Nachtflüge : Vertrauen in Herrn Platzeck - unmöglich !

  • Das Bundesverwaltungsgericht Leipzig hat am 13.10.2011 ein Urteil gesprochen : ein Urteil, das von vielen Bürgern falsch verstanden und von vielen Politikern bewusst falsch ausgelegt wird. Es geht um das Nachtflugverbot. Ein solches Verbot kann von der jeweiligen Landesregierung ausgesprochen werden. Die Landesregierung ist dabei gesetzlich aufgefordert, besondere Rücksicht auf die Nachtruhe der Bevölkerung zu nehmen. Ein genaues Ermessen dieser Rücksicht liegt bei der Landesregierung. Die Brandenburger Regierung hält es für angemessen, 103 Nachtflüge von Schönefeld aus in den Zeiten von 22-0 Uhr und 5-6 Uhr zuzulassen – und damit eben kein Verbot von Flügen von 22-6 Uhr auszusprechen. So viel zum Thema Rücksicht auf die Bevölkerung. Danke, Herr Platzeck. Die Airlines fordern darüber hinaus noch weitere Flüge – und wie schnell man dem zustimmt haben wir gesehen, als kürzlich auf Betreiben der Airlines die uns betreffenden direkten Überflüge über Großbeeren von ursprünglich 48 auf 83 angehoben wurden. Eine Steigerung um mehr als 70%. Weil die Airlines dies so wünschen.


    Das Bundesverwaltungsgericht in Leipzig hat geprüft, inwieweit das Ermessen der Platzeck Regierung bzgl. dieser bislang 103 Nachtflüge „rechtsfehlerfrei“ ist. Das ist es. Dh. formal ist es zulässig – inwieweit es moralisch zulässig ist, stand nicht zur Debatte. Das heißt im Klartext, dass das Ermessen der Landesregierung durchaus anders sein könnte. Herr Platzeck könnte auch anders entscheiden : keine Nachtflüge aus Rücksicht auf die Bevölkerung. Die Gesundheit der Brandenburger als Ermessensgrundlage nehmen und nicht die Wirtschaftlichkeit des Flughafens. Eine kurze Info hierzu : Für Tegel gilt auch ein Nachtflugverbot (23-6 Uhr) – und dieser Flughafen arbeitet durchaus wirtschaftlich und erzielt Gewinne ! Ein Berufen der Politiker auf das Urteil von Leipzig um ein Nachtflugverbot auszuschließen ist also schlicht und einfach falsch. Ein Nachtflugverbot kann von der Brandenburger Landesregierung durchaus ausgesprochen werden – und hierfür müssen wir Betroffene den Druck auf die Politiker erhöhen. Zum Beispiel durch das Volksbegehren.

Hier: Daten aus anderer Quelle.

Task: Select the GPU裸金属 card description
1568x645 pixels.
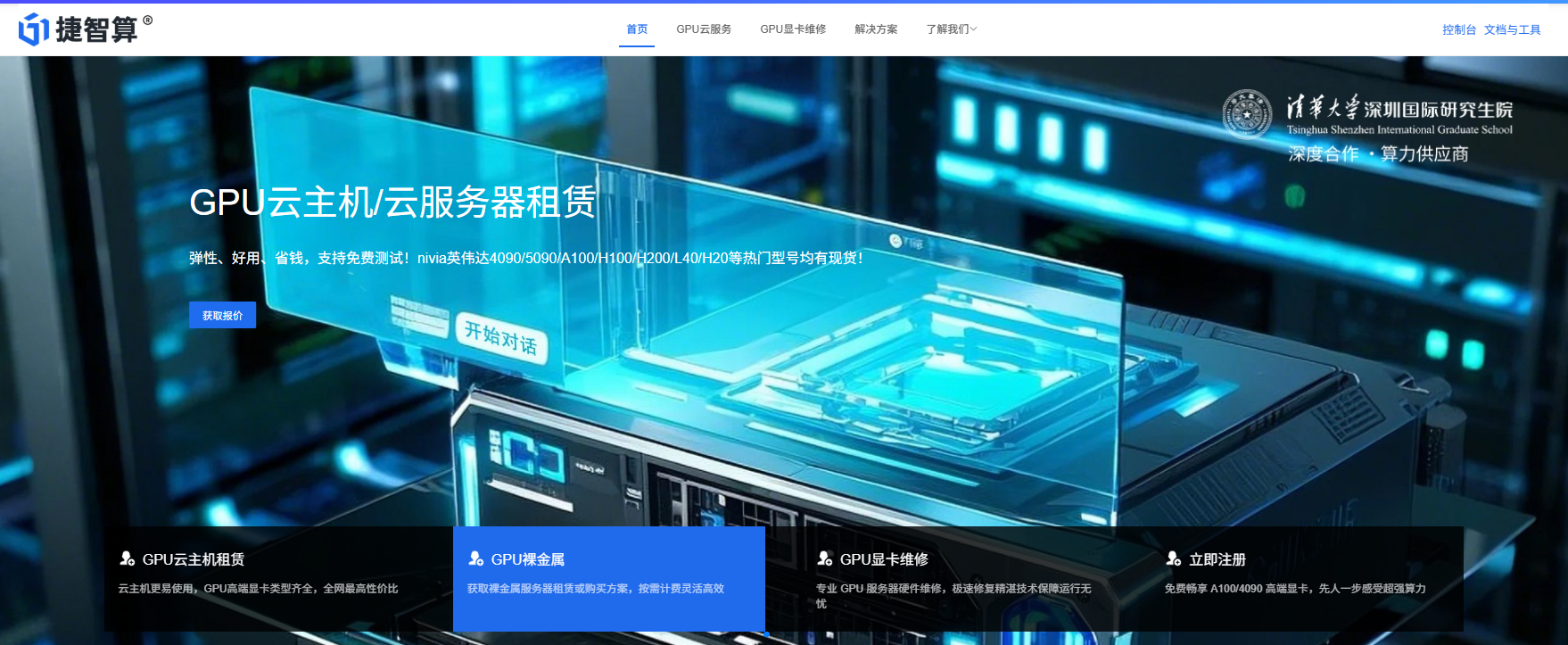Action: [x=595, y=589]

    Wissenschaftliche Untersuchungen zeigen, dass bei nächtlichem Fluglärm Herz-Kreislauferkrankungen deutlich ansteigen, bei Kindern Konzentrationsschwächen und psychische Erkrankungen auftreten und bei Frauen das Brustkrebsrisiko erhöht ist. Kürzlich ist aufgrund von Nachforschungen aus Kleinmachnow ein bislang nicht veröffentlichtes Dokument aufgetaucht, in dem Folgendes klar wird : Herr Platzeck wusste bereits 1994, dass der Standort Schönefeld ein zu großes gesundheitliches Risiko für die Bevölkerung darstellt und somit gegen das im Grundgesetz verankerte Recht auf körperliche Unversehrtheit verstößt. Das Brandenburger Landesumweltamt teilte im Oktober 1994 dem Ministerium für Umwelt, Naturschutz und Raumordnung, dessen Leiter damals Matthias Platzeck war, eindeutig sein Veto gegen den Standort Schönefeld mit. Das Amt beruft sich auf Untersuchungen des damaligen Bundesgesundheitsamtes und anderer wissenschaftlicher Studien, die aufzeigen, dass bei nächtlichem Fluglärm das Herzinfarktrisiko um 20-30% ansteigt und bei Infarktpatienten die Mortalitätsrate ansteigt, dh. mehr Menschen sterben. Wörtlich heißt es :


    „Diese [wissenschaftlichen] Befunde sind aus unserer Sicht hochgradig Standort-relevant, denn der Antragsteller sucht nach eigener Aussage einen Flughafenstandort, an dem ein uneingeschränkter Nachtflugbetrieb abgewickelt werden kann. Unter dieser Prämisse kann aus unserer Sicht im Hinblick auf die oben skizzierten Untersuchungsergebnisse der neue Großflughafen nicht am Standort Schönefeld-Süd errichtet werden. In jedem Fall muss wegen der großen Zahl der hier von übermäßigen Fluglärmimmissionen betroffenen Menschen und des damit verbundenen Gesundheitsrisikos an der Forderung festgehalten werden, dass ein Nachtflugbetrieb am Standort Schönefeld-Süd auszuschließen ist.“ Und weiter : „Aus der Sicht des Immissionsschutzes ist wegen der großen Anzahl lärmbeeinträchtigter Menschen, die insbesondere bei Nachtflugverkehr mit hoher Wahrscheinlichkeit einem Herzinfarktrisiko ausgesetzt werden würden, der Standort Schönefeld-Süd auszuschließen, um das grundgesetzlich geschützte Recht auf Leben und körperliche Unversehrtheit (GG Art. 2(2)) gewährleisten zu können.“


    Das wusste Herr Platzeck also bereits 1994. Und trotzdem wird in einigen wenigen Monaten der neue Flughafen in Schönefeld eröffnet. Ein Verstoß gegen das Grundgesetz ? Mit Platzecks bewusstem Wissen dieser Tatsache ! Es kann kein Vertrauen in diesen Politiker mehr geben. Auch nicht in Herrn Wowereit, der mit Sicherheit den gleichen Wissenstand wie sein Flughafen-Mitgesellschafter Platzeck hatte und hat. Nicht umsonst fordert der Bürgerverein Berlin-Brandenburg e.V. (BVBB) den sofortigen Rücktritt beider Politiker. Zu Recht.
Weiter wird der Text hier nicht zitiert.